Smallhorn J F, Adams A P, Goldblatt E, Savage J P
Pediatr Cardiol. 1982;3(1):1-5. doi: 10.1007/BF02082322.
Pulmonary to systemic flow ratios (Qp/Qs) were estimated by quantitative radionuclide angiocardiography (QRAC) in 135 children. The Qp/Qs ratios were derived from pulmonary time/activity curves using a gamma variate model. Eighty-five of these children also had Qp/Qs ratios estimated by oximetry at cardiac catheterization. Left-to-right shunts with a Qp/Qs range of 1.2 to 3.0 were detected and quantitated by radionuclide angiography with an accuracy similar to that for oximetry. The correlation between Qp/Qs, determined by QRAC and by oximetry was good (r = .93; SEE .31). This relatively noninvasive technique has now been used to estimate the Qp/Qs ratio in 34 children with a clinically suspected left-to-right shunt, and postoperatively in 16 cases with residual murmurs; it has obviated the need for catheterization in many of these patients. The technique may also be used serially to determine changes in the Qp/Qs ratio in patients with known left-to-right shunts.

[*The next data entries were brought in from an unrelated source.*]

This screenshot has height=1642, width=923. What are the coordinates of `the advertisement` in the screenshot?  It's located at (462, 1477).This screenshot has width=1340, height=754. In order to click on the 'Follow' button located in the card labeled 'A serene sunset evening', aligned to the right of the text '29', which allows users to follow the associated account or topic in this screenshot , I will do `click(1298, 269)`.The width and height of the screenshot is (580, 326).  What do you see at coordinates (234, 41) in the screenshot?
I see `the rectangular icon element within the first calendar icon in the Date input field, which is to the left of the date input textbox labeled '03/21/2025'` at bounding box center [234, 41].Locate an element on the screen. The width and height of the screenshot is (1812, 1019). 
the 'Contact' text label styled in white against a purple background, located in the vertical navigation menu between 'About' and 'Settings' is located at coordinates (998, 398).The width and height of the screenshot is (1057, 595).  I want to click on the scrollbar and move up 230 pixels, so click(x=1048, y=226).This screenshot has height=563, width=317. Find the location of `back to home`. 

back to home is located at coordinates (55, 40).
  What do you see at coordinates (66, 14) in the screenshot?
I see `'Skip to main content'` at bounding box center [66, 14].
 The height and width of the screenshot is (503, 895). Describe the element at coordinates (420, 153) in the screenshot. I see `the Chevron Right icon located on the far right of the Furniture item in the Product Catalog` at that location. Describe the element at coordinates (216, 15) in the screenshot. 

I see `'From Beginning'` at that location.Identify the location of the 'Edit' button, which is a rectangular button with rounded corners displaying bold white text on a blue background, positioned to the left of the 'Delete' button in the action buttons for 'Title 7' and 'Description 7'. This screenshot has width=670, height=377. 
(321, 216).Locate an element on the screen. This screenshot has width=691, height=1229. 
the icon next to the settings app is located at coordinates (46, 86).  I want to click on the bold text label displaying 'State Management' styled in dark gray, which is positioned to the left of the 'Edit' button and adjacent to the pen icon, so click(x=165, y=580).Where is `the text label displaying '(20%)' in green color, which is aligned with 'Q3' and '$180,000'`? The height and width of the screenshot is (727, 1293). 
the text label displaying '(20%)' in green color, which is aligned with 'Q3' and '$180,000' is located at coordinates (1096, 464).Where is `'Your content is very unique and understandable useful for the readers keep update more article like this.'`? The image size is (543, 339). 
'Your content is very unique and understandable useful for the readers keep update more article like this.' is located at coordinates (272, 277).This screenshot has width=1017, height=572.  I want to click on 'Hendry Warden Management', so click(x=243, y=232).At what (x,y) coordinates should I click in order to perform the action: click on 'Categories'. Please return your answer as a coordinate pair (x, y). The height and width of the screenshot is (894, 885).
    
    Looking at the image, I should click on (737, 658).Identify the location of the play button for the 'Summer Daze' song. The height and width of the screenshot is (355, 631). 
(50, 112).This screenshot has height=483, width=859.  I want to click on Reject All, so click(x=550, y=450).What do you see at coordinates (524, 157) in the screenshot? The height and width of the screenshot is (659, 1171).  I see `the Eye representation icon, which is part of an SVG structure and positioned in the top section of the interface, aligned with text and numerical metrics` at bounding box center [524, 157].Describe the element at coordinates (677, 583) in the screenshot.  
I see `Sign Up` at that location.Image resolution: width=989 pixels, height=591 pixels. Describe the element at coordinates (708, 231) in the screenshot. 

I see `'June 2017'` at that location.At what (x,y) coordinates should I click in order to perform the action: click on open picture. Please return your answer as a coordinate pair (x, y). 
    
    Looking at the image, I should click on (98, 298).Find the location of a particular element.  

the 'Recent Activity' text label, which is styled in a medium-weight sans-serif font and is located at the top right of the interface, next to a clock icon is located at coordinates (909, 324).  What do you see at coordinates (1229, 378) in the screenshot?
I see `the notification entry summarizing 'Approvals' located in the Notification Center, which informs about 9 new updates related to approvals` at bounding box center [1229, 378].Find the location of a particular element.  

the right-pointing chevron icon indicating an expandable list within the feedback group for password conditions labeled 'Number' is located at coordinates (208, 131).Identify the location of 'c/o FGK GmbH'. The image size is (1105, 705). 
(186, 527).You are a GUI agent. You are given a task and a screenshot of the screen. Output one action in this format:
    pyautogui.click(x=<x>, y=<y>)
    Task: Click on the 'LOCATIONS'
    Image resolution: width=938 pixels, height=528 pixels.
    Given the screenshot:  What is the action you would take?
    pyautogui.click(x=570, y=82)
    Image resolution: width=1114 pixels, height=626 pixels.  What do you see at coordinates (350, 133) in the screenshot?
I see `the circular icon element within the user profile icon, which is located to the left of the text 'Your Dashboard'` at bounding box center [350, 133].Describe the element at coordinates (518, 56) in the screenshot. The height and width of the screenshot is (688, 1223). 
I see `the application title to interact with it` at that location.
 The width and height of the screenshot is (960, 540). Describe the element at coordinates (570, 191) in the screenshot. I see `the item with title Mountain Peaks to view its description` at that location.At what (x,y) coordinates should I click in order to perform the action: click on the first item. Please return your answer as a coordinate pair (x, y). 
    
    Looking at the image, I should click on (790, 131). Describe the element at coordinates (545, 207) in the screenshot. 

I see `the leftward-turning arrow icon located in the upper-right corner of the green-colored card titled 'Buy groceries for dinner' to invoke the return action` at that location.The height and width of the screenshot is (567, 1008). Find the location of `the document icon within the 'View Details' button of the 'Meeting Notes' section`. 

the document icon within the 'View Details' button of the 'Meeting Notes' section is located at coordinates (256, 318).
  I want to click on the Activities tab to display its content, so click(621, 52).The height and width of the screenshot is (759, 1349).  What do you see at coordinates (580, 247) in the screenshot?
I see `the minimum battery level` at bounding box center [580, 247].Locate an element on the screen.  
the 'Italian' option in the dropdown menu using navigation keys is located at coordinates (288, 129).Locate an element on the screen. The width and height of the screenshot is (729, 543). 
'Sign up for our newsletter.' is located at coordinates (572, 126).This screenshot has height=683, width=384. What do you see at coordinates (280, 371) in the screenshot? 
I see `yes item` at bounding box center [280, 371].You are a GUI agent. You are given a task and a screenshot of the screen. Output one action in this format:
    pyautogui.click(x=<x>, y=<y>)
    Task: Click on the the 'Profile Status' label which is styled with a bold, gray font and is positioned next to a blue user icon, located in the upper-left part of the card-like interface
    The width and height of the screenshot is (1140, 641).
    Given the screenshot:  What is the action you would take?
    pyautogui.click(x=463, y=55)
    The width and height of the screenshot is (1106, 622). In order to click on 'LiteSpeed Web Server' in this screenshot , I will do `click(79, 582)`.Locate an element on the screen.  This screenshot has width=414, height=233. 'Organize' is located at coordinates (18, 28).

采用定量放射性核素血管造影术(QRAC)对135例儿童的肺循环与体循环血流量比值(Qp/Qs)进行了评估。Qp/Qs比值通过使用伽马变异模型从肺循环时间/活性曲线得出。其中85例儿童还在心脏导管插入术时通过血氧测定法评估了Qp/Qs比值。通过放射性核素血管造影术检测并定量了Qp/Qs范围为1.2至3.0的左向右分流,其准确性与血氧测定法相似。由QRAC和血氧测定法测定的Qp/Qs之间的相关性良好(r = 0.93;标准误0.31)。这种相对无创的技术现已用于评估34例临床疑似左向右分流儿童的Qp/Qs比值,并用于16例术后有残余杂音患者的评估;在许多此类患者中,它已无需进行导管插入术。该技术还可连续用于确定已知左向右分流患者的Qp/Qs比值变化。